Her younger brother was Prince Wenceslaus of Płock (ca. 1295-1336). According to older historians Euphrosyne had also sister Berta, but she was a midget from Euphrosyne's mother court. Eufrozyna had also siblings from previous father's marriage. They were Siemowit II, Trojden I and wife of Władysław Prince of Leginca (her name is unknown).

The date of birth of Euphrosyne is unknown. Her parents married in 1291, so she could be born not earlier than in 1292. According to genealogist Oswald Balzer Euphrosyne was born in 1292. This theory was based on fact that she must be at least 14 years old, when she get married in 1306 (her son Jan I was born in 1307).

The exact date of Euphrosyne's marriage to Władysław of Oświęcim is unknown. Genealogists assume that the marriage was concluded between 1304–1309, indicating the year 1306. The couple were already connected by a marriage.
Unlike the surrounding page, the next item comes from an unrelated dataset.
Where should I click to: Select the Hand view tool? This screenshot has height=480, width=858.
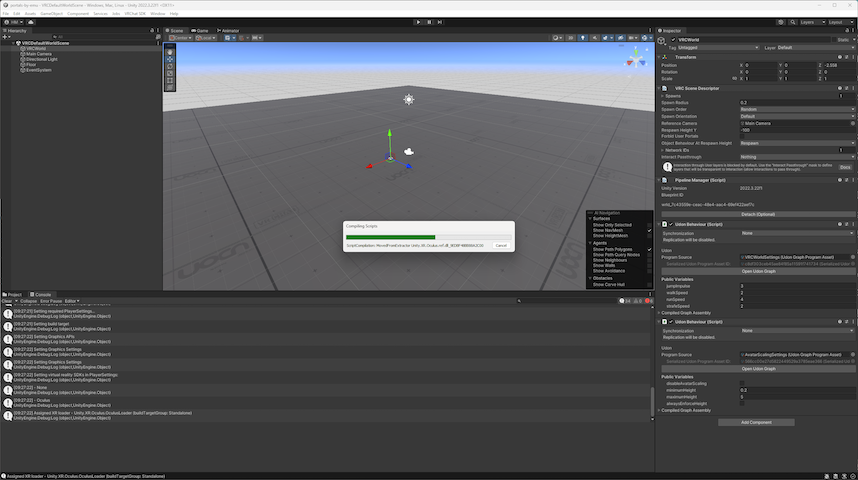(x=170, y=52)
Euphrosyne's cousin Wenceslaus III of Bohemia was married to Władysław's sister Viola Elisabeth of Cieszyn.

Euphrosyne's husband died between 15 December 1321 and 15 May 1324. She participated in the regency of her son John, who was now ruler of the duchy of Oświęcim.

She participated in the government until at least 14 November 1328. It was the last time that she was mentioned in documents.

According to Nekrolog dominikanów krakowskich she died on 26 December. The year of her death is disputed. She may died shortly after 1327, may be yet in 1328.

Euphrosyne was buried in the Dominican monastery in Krakow.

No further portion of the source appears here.